_Records provided:_
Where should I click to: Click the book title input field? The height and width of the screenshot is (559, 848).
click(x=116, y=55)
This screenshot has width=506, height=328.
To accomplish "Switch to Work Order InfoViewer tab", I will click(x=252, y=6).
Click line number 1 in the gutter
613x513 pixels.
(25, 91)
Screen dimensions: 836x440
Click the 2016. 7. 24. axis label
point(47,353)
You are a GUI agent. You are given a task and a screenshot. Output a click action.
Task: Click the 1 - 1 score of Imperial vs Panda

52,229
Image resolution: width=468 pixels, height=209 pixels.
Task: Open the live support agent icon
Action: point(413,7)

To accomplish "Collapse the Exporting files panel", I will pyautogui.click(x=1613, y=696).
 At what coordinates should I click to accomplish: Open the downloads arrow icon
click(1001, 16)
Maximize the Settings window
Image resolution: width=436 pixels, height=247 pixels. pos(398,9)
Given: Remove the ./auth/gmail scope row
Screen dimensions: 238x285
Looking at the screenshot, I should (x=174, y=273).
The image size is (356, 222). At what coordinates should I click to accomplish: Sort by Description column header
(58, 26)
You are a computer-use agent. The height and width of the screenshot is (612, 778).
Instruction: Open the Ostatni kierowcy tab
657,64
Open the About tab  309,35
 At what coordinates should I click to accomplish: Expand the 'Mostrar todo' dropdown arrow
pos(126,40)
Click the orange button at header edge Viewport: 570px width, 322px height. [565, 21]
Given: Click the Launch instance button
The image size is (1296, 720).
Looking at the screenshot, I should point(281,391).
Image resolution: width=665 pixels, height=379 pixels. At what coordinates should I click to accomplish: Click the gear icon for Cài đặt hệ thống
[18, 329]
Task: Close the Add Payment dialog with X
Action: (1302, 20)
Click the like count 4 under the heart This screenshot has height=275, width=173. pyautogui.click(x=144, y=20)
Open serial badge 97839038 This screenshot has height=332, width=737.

_Written instruction:_
Reproduce every one of the records above word for word.

_Solution to this problem:_
Where should I click to: Click the book title input field? The height and width of the screenshot is (559, 848).
click(x=116, y=55)
This screenshot has width=506, height=328.
To accomplish "Switch to Work Order InfoViewer tab", I will click(x=252, y=6).
Click line number 1 in the gutter
613x513 pixels.
(25, 91)
Screen dimensions: 836x440
Click the 2016. 7. 24. axis label
point(47,353)
You are a GUI agent. You are given a task and a screenshot. Output a click action.
Task: Click the 1 - 1 score of Imperial vs Panda

52,229
Image resolution: width=468 pixels, height=209 pixels.
Task: Open the live support agent icon
Action: point(413,7)

To accomplish "Collapse the Exporting files panel", I will pyautogui.click(x=1613, y=696).
 At what coordinates should I click to accomplish: Open the downloads arrow icon
click(1001, 16)
Maximize the Settings window
Image resolution: width=436 pixels, height=247 pixels. pos(398,9)
Given: Remove the ./auth/gmail scope row
Screen dimensions: 238x285
Looking at the screenshot, I should (x=174, y=273).
The image size is (356, 222). At what coordinates should I click to accomplish: Sort by Description column header
(58, 26)
You are a computer-use agent. The height and width of the screenshot is (612, 778).
Instruction: Open the Ostatni kierowcy tab
657,64
Open the About tab  309,35
 At what coordinates should I click to accomplish: Expand the 'Mostrar todo' dropdown arrow
pos(126,40)
Click the orange button at header edge Viewport: 570px width, 322px height. [565, 21]
Given: Click the Launch instance button
The image size is (1296, 720).
Looking at the screenshot, I should point(281,391).
Image resolution: width=665 pixels, height=379 pixels. At what coordinates should I click to accomplish: Click the gear icon for Cài đặt hệ thống
[18, 329]
Task: Close the Add Payment dialog with X
Action: (1302, 20)
Click the like count 4 under the heart This screenshot has height=275, width=173. pyautogui.click(x=144, y=20)
Open serial badge 97839038 This screenshot has height=332, width=737.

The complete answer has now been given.